Teringat jelas, rasa-rasanya hampir tak ada waktu luang saat berada di rumah. Jadi, rumah seakan hanya tempat istirahat, makan, mandi, mengerjakan tugas kuliah, dan buang hajat. Selebihnya, segera terpikir kerjaan panitia dan berangkat untuk menggarap urusan P3R.
Pola hidup yang sama tetap berlaku bila ada teman yang mampir ke rumah, entah itu mampir sebentar atau lama. Setidaknya salah seorang karib saya, Edy jelas-jelas pernah merasakan pengalaman itu. Akhirnya saya yang mengerti keadaannya yang sedang butuh komputer pun membiarkan dia untuk 'menetap' di kamar dalam rangka numpang mengerjakan tugas-tugas kuliahnya.
Slogan "Rumahku Rumahmu Juga" sepertinya berlaku untuk persahabatan kami. Mau ngetik, setel musik, nyalain radio, ngeprint, makan, ngopi, atau bahkan menginap, silahkan saja! Dan kenyataannya hal itu memang terjadi, seolah-olah dia sudah menjadi bagian dari rumah.
Bila dekat dengan penjual parfum, pasti kena juga harumnya.
Pepatah itu ternyata berlaku dalam kelanjutan episode tadi. Karena saya punya kesibukan sebagai komandan P3R, Edy pun kena getahnya. Ya, dia mau tidak mau terbawa sibuk di aktivitas P3R. Entah itu adalah resiko persahabatan, entah rezeki saya yang mendapatkan rekan baru di kepanitiaan, entah apa. Yang jelas saya beruntung dan harus mensyukurinya.

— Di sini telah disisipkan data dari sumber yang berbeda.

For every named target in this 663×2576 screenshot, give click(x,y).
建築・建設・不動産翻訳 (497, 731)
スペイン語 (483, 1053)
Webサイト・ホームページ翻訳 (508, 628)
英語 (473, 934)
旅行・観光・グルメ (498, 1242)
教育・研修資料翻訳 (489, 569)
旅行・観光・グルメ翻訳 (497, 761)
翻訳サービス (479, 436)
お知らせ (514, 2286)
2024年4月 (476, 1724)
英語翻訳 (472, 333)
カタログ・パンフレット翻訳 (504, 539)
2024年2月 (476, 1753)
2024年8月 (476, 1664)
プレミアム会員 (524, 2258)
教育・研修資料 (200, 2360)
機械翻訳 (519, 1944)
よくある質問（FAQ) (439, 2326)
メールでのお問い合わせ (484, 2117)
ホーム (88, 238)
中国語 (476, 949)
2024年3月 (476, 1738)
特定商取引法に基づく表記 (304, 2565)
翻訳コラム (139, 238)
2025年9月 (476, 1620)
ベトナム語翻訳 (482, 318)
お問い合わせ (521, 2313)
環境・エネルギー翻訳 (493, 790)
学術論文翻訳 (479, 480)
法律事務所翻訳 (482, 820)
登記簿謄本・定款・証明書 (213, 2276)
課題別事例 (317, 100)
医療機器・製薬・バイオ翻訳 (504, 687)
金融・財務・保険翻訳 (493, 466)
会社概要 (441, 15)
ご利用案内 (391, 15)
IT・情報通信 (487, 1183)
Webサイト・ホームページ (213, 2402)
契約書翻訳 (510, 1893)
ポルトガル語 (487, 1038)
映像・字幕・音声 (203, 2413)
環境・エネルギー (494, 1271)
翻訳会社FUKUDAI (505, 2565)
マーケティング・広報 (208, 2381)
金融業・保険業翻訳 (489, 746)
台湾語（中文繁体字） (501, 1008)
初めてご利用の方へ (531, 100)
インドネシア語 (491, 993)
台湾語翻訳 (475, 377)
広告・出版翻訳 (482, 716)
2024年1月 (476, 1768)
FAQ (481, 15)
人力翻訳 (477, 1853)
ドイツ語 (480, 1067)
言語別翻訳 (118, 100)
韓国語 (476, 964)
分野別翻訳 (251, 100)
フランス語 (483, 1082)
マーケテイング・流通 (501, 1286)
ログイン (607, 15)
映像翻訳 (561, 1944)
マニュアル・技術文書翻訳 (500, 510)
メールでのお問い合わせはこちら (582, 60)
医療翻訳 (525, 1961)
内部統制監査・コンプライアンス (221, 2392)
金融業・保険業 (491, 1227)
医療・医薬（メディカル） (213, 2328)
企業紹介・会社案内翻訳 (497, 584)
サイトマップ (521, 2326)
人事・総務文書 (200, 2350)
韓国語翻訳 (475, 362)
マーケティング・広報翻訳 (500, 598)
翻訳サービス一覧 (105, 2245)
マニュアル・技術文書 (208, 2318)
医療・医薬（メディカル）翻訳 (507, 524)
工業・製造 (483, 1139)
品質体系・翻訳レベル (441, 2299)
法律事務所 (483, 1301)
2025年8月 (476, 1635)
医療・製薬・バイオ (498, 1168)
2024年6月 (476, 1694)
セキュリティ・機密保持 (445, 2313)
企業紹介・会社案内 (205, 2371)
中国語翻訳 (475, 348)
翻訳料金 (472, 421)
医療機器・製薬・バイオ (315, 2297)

Sedangkan bagi Edy, (tak tahu persisnya) saya perkenalkan dia sebagai sosok baru bagi komunitas pemuda di RW. Itu artinya saya perkenalkan dia pada orang-orang yang ada di RW 'saya'. Ujung-ujungnya, Edy pun seolah-olah menjadi bagian dari P3R.
Ya, menjadi bagian dari P3R. Bukan sekedar diperkenalkan pada rekan-rekan di kepanitiaan, tetapi juga ikut aktif dan bekerja layaknya panitia. Sebenarnya saya tak bermaksud membuatnya sibuk dan susah dengan membawanya ke masjid sebagai bagian dari P3R, tetapi begitulah sunatullah, dengan sendirinya membuat Edy terbawa susah.
Siapapun yang dekat ternyata bisa kena getahnya. Meski sebenarnya Edy datang ke rumah sebagai tamu, tapi dia tetap kena getahnya, yaitu terbawa sibuk dan susah di kepanitiaan P3R.
Beberapa episode lain pun berpesan begitu. Pernah di suatu hari, saat saya mendorong mobil, Hafiz bilang "Wah, bilang dong! Kita dorong bareng-bareng." Padahal dia sebenarnya adalah penumpang di mobil yang saya setiri. Demikian pula saat saya datang dalam jamuan buka bareng di rumah Satrio. Meski datang sebagai tamu, malah saya ikut membereskan meja, piring, gelas, dan sisa makanan.
Seenak apapun saya merasakan kebaikan orang dekat, tetap saja akan terbawa susah bila dia dalam keadaan susah. Seperti halnya yang terjadi pada Edy, Anggi, dan Satrio. Begitu juga sebaliknya, ada saatnya mereka yang terbawa susah karena kehidupan saya. Kiranya karena itulah minimal tiap tahun saya harus minta maaf pada mereka melalui kata-kata "Maaf lahir batin!"
Begitulah hidup dalam kebersamaan.
Catatan kaki:
Itulah sebabnya, saya kadang merasa 'gimana gitu' dengan mereka yang bilang "Saya tidak mau diajak hidup susah!" Karena toh ternyata orang-orang di dekat sosok sekaliber Habibie atau Fadel Mohammad pun merasakan episode susahnya, padahal mereka adalah sosok terpandang. Beruntunglah kedua sosok tersebut dikaruniai teman-teman yang tegar dalam setiap episode sulit ketokohannya.
Masing mobilna Mercedes, angger we kabawa rarieut tur harese.